Re: CRL question, LDAP request goes to 255.255.255.255

jlacis · ‎05-26-2003

I am trying to get CRL on Router 3620 with IOS=12.2(11)T6 (c3620-ik9s-mz.122-11.T6.bin) but LDAP request seems to be sent to 255.255.255.255 not the right address - 10.10.2.49 !

Configuration looks like this :

ip domain name lmt.lv

ip host tau.2k.mydom.net 10.10.2.49

ip host tau 10.10.2.49

!

crypto ca trustpoint LMT-PKI

enrollment mode ra

enrollment url http://tau:80/certsrv/mscep/mscep.dll

usage ike

serial-number

ip-address 10.10.90.240

crl query ldap://10.10.2.49

If I try to get CRL, it seems router is trying LDAP on broadcast address, output of "debug crypto pki transactions" :

r-c3620-vpn1(config)#crypto ca crl request LMT-PKI

r-c3620-vpn1(config)#ldap search: server=255.255.255.255, base=CN=TestCA,CN=tau,CN=CDP,CN=Public Key Services,CN=Services,CN=Configuration,DC=2k,DC=mydom,DC=net, attribute=certificateRevocationList

: scope=0, filter=objectclass=cRLDistributionPoint

May 26 16:37:58.993: CRYPTO_PKI:ldap_bind ERROR: status = 82

May 26 16:37:58.993: CRYPTO_PKI: ldap bind error: status = 82

May 26 16:37:58.993: CRYPTO_PKI: transaction GetCRL completed

I suppose it should go to the address specified with "crl query ldap://10.10.2.49" but it does not ?

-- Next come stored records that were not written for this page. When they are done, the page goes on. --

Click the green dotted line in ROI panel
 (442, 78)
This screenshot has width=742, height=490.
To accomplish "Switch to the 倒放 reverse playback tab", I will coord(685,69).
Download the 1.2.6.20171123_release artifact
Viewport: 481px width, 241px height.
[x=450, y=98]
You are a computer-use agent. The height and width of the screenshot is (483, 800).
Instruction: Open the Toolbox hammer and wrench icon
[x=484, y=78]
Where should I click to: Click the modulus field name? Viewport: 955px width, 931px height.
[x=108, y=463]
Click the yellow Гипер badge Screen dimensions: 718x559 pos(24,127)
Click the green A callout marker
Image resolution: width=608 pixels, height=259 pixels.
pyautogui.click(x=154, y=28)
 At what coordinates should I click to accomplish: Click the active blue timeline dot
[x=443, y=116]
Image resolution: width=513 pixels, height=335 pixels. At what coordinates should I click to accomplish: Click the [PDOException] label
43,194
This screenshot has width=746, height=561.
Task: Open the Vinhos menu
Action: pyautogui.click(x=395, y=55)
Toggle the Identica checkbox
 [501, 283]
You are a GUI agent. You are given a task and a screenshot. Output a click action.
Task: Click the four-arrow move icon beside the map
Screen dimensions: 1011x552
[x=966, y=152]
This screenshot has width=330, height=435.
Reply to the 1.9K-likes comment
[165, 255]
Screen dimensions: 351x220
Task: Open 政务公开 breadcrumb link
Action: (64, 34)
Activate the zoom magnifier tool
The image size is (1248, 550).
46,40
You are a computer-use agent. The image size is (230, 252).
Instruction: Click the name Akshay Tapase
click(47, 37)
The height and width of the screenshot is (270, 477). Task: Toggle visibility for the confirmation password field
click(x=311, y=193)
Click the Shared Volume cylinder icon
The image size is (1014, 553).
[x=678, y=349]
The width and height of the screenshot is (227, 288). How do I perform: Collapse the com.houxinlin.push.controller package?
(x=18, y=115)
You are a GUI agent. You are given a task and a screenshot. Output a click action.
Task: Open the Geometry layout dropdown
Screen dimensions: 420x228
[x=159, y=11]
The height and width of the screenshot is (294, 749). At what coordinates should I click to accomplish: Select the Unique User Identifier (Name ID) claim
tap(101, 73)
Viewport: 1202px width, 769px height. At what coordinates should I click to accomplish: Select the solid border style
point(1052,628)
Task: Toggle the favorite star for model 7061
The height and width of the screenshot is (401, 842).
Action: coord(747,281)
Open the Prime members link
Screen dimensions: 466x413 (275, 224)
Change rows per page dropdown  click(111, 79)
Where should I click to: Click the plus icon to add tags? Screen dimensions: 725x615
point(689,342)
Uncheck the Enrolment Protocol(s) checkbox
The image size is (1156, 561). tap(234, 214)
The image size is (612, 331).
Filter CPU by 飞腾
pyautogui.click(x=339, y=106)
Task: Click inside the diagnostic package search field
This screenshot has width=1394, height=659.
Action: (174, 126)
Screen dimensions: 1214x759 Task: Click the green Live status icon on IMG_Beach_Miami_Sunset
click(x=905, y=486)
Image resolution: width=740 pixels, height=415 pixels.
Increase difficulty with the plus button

I have successfully got certificates of the CA and the router itself :

r-c3620-vpn1>show crypto ca certificates

Certificate

Status: Available

Certificate Serial Number: 610D081E000000000009

Certificate Usage: General Purpose

Issuer:

CN = TestCA

OU = LMT-VPN

O = LMT-VPN

L = Riga

ST = Riga

C = LV

EA =<16> user@domain.lv

Subject:

Name: r-c3620-vpn1.lmt.lv

IP Address: 10.10.90.240

Serial Number: 21464125

OID.1.2.840.113549.1.9.2 = r-c3620-vpn1.lmt.lv

OID.1.2.840.113549.1.9.8 = 10.10.90.240

OID.2.5.4.5 = 21464125

CRL Distribution Point:

ldap:///CN=TestCA,CN=tau,CN=CDP,CN=Public%20Key%20Services,CN=Services,CN=Configuration,DC=2k,DC=mydom,DC=net?certificateRevocationList?base?objectclass=cRLDistributionPoint

Validity Date:

start date: 14:29:10 EEST May 15 2003

end date: 14:29:10 EEST May 14 2005

renew date: 02:00:00 EET Jan 1 1970

Associated Trustpoints: LMT-PKI

CA Certificate

Status: Available

Certificate Serial Number: 49F2340E73872AB44CCAD9CB46657697

Certificate Usage: General Purpose

Issuer:

CN = TestCA

OU = LMT-VPN

O = LMT-VPN

L = Riga

ST = Riga

C = LV

EA =<16> user@domain.lv

Subject:

CN = TestCA

OU = LMT-VPN

O = LMT-VPN

L = Riga

ST = Riga

C = LV

EA =<16> user@domain.lv

CRL Distribution Point:

ldap:///CN=TestCA,CN=tau,CN=CDP,CN=Public%20Key%20Services,CN=Services,CN=Configuration,DC=2k,DC=mydom,DC=net?certificateRevocationList?base?objectclass=cRLDistributionPoint

Validity Date:

start date: 12:25:09 EEST May 15 2003

end date: 12:30:06 EEST May 15 2005

Associated Trustpoints: LMT-PKI

Anybody can tell where is my fault ?

Many thanks !

jfrahim · ‎05-27-2003

upgrade the code to 12.2(13)T or higher to get the fix

Jazib

jlacis · ‎05-28-2003

Thanks for advice ! It helped. Actually this is quite often my favorite suggestion: try to upgrade IOS, if somebody is complaining about bugs in IOS. At this time I failed to advise myself :-)( The confusion was caused because I was looking at Feature Navigator for the feature "Easy VPN Server" with the smallest Feature Set for 3DES which was "IP Plus IPSec 3DES" and the only release Cisco offered was 12.2(11)T ! After Your advise I looked again at feature navigator and it turned out that there are 12.2(13)T but only IP/FW/IDS PLUS IPSEC 3DES. After upgrade to this release CRLS and LDAP started to work.